急速にコモディティー化するスマホ
実はスマホ販売シェアでアップルが上位を占めるのは日本と米国くらいだ。欧州ですらシェアは1割程度であり、新興国では100ドル前後のローコストのスマホが市場を席巻している。これらのローコストスマホを作るのが中国メーカーや、新興国の地場メーカーである。
「携帯電話を再定義する」として登場した初代iPhoneから7年。スマホは急速にコモディティー化が進展し、誰でもそれなりの端末を安価に作れるようになってしまったのだ。
アップルをはじめとしたグローバル端末メーカーは、次なるイノベーションを求めて、ウエアラブルデバイス市場になだれ込んでいる。しかしこれまで登場したリストバンド型デバイスや眼鏡型デバイスのどれを見ても、スマホほど市場を席巻する存在になれるとは到底思えない。
一方でスマホは、パソコンから連なるパーソナルコンピューティング端末の歴史の中で、究極的な存在と言えるほど使い勝手や端末形状が洗練されてきている。長い期間、世界の多くの人々が標準的に使うコンピューティング端末となっていく可能性がある。
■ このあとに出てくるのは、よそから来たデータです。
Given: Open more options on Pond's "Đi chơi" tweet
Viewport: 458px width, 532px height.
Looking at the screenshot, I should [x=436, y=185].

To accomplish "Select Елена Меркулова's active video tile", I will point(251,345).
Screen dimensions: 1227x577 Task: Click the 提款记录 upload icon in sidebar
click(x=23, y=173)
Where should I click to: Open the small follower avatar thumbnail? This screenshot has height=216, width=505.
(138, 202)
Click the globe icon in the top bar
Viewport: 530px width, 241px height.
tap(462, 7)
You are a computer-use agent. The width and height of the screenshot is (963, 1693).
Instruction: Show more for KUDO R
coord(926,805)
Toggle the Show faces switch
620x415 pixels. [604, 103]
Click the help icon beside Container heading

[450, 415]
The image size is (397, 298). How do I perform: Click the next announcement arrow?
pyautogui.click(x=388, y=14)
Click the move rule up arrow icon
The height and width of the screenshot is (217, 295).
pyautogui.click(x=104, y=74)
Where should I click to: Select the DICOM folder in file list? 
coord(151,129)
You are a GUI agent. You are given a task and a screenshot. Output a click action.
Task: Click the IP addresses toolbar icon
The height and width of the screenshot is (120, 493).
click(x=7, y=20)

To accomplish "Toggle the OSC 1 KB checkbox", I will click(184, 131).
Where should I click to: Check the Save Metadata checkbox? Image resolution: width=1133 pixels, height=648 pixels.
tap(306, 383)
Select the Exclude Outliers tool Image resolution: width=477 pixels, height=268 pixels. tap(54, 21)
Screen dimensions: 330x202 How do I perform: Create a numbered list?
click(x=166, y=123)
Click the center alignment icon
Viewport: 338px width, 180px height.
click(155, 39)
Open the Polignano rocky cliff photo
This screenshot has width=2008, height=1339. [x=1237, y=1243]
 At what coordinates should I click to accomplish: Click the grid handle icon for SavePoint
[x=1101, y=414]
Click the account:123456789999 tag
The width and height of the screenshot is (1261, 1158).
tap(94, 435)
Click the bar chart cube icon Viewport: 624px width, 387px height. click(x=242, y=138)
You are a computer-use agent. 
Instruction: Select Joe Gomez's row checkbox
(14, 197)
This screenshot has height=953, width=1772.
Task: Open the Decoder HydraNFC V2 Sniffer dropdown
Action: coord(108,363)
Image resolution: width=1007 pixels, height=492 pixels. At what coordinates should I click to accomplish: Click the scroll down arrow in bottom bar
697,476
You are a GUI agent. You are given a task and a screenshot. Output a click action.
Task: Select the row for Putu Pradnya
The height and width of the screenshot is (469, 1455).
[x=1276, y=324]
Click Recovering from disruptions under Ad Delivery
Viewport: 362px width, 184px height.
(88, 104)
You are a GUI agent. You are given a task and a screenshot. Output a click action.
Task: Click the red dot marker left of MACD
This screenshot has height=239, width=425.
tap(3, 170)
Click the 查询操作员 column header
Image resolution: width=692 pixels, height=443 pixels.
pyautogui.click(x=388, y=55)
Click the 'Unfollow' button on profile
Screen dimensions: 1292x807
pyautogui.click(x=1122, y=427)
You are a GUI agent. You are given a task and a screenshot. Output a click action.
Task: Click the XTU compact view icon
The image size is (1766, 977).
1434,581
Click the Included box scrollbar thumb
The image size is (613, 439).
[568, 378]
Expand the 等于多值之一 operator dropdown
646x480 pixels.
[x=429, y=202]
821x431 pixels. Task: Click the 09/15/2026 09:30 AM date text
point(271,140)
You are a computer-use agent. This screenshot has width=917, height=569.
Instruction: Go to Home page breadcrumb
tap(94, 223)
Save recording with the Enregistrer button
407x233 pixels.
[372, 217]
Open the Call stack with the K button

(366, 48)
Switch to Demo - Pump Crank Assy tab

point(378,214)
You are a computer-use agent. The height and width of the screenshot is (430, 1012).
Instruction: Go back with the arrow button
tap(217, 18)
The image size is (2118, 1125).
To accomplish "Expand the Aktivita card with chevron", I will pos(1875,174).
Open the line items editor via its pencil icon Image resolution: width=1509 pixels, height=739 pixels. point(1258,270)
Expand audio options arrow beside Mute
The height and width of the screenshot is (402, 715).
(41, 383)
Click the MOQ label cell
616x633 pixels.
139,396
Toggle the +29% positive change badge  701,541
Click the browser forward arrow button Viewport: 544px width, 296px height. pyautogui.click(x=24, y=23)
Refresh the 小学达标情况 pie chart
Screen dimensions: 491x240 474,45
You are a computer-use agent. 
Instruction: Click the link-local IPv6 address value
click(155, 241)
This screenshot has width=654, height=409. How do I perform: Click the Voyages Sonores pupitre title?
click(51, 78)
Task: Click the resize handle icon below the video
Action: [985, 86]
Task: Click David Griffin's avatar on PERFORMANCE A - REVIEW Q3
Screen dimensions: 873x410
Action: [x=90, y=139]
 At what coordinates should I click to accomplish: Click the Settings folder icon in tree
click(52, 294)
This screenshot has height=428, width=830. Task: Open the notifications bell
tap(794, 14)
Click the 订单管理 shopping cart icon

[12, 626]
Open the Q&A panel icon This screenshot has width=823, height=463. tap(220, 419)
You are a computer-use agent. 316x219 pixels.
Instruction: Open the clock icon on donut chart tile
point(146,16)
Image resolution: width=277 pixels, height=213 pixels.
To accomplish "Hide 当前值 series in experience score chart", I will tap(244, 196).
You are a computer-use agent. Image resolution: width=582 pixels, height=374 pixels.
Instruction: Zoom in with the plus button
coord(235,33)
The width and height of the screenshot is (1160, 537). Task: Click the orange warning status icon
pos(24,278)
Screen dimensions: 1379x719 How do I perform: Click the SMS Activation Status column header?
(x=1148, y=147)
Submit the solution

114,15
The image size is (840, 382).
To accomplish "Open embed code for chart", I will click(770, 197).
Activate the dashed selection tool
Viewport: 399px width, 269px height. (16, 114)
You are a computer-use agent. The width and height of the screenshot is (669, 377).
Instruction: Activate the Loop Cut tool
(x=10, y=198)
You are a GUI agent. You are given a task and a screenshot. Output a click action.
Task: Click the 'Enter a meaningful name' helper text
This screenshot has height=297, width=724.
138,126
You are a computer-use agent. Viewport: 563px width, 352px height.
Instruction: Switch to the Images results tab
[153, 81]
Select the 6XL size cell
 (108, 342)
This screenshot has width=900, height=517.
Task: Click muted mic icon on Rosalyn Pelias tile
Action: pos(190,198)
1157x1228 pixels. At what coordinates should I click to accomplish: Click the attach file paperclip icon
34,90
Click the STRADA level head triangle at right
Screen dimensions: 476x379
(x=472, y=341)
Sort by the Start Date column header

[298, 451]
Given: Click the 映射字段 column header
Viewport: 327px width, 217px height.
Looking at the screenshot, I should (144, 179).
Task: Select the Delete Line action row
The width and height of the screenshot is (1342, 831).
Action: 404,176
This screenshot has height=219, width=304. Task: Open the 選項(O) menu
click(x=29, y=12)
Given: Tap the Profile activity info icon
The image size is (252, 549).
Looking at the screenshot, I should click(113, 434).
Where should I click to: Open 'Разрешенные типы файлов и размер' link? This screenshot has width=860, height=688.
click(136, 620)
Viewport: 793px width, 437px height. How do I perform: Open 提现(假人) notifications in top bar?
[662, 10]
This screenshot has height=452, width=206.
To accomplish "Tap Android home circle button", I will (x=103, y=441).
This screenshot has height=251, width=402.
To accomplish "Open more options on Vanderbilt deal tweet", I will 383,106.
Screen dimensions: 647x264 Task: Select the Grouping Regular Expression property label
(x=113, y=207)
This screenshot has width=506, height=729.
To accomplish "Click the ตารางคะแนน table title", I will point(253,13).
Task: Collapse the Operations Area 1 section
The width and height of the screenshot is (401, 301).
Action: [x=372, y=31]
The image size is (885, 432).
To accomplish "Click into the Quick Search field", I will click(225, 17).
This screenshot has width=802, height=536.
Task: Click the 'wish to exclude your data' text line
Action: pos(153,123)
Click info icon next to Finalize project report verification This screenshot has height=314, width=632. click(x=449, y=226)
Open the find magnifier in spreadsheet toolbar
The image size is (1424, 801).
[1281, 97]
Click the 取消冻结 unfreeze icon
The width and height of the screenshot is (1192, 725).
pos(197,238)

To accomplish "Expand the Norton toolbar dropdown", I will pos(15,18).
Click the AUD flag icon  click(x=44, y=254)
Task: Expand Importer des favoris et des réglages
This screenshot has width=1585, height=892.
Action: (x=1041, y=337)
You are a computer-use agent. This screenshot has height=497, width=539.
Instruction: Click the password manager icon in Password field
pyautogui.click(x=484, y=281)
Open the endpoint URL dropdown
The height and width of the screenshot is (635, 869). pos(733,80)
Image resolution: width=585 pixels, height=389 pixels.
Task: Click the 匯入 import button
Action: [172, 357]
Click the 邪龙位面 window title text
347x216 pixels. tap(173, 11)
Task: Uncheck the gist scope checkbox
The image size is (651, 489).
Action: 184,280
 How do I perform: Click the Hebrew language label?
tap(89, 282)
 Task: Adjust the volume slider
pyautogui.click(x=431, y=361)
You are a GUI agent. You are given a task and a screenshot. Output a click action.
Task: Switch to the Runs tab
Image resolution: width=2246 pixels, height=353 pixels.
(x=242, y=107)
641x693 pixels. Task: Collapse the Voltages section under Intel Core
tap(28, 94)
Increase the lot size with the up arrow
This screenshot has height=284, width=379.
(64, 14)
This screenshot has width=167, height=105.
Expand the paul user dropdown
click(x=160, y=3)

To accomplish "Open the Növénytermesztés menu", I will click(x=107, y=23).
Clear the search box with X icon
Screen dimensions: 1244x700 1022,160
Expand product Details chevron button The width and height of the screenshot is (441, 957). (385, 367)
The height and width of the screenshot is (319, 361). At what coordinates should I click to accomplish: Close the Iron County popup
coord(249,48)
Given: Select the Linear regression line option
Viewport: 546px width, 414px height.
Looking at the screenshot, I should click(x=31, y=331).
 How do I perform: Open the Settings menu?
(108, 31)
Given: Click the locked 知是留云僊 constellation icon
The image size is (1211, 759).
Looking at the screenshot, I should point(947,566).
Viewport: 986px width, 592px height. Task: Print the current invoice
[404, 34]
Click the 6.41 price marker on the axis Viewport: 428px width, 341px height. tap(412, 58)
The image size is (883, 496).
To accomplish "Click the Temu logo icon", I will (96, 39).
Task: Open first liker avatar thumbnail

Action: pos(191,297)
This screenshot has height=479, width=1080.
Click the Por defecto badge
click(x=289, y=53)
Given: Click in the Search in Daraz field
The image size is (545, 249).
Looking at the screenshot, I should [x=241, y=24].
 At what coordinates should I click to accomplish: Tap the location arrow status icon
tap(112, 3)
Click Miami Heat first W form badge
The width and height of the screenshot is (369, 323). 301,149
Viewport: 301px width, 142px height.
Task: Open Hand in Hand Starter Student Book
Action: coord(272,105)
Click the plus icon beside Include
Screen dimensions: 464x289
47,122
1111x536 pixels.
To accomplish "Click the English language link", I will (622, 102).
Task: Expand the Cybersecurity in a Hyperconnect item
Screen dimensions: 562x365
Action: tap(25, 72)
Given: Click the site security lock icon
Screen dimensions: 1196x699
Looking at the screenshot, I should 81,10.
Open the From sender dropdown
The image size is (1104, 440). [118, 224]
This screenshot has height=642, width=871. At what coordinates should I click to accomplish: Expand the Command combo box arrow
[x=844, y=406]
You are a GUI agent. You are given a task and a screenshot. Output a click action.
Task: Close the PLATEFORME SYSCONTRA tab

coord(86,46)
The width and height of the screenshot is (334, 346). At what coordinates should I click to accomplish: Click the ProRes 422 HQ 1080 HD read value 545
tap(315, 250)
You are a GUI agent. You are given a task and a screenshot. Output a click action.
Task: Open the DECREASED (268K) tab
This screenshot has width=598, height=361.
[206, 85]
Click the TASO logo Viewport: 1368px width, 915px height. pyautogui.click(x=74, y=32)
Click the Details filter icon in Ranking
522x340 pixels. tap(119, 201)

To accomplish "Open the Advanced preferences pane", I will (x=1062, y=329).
米グーグルによると現在、世界のスマホユーザーは17億5000万人。グーグルは、残りの世界人口である50億人にスマホを届けようと、「Android One」という低価格なスマホプラットフォームを9月に発表した。スマホの次なるメイン市場は、新興国をはじめとした「次の50億人市場」なのだ。
こうなってくるとスマホは、現在のパソコン以上に、本体の形状や機能に一喜一憂されなくなるだろう。手のひらの中の情報端末として、必要十分の機能があればよい。ユーザーによる端末やメーカーに対するこだわりも薄れていくのではないか。
長い歴史的な視点からモバイル端末を見ると、iモードなどキャリア端末が席巻した10年間、そしてアップルのiPhoneがスマホ革命を起こしたこの7年は、特殊な時代だったのかもしれない。
これから先のモバイル端末市場は、マーケットを席巻するガリバーは現れず、世界中のあちこちで地場メーカーが現れたり消えたりする戦国時代を迎えそうだ。そしてスマホ自体も長い期間をかけて、文房具のように当たり前の存在になっていくのかもしれない。iPhone6の発売からは、このようなスマホの未来が垣間見えることになった。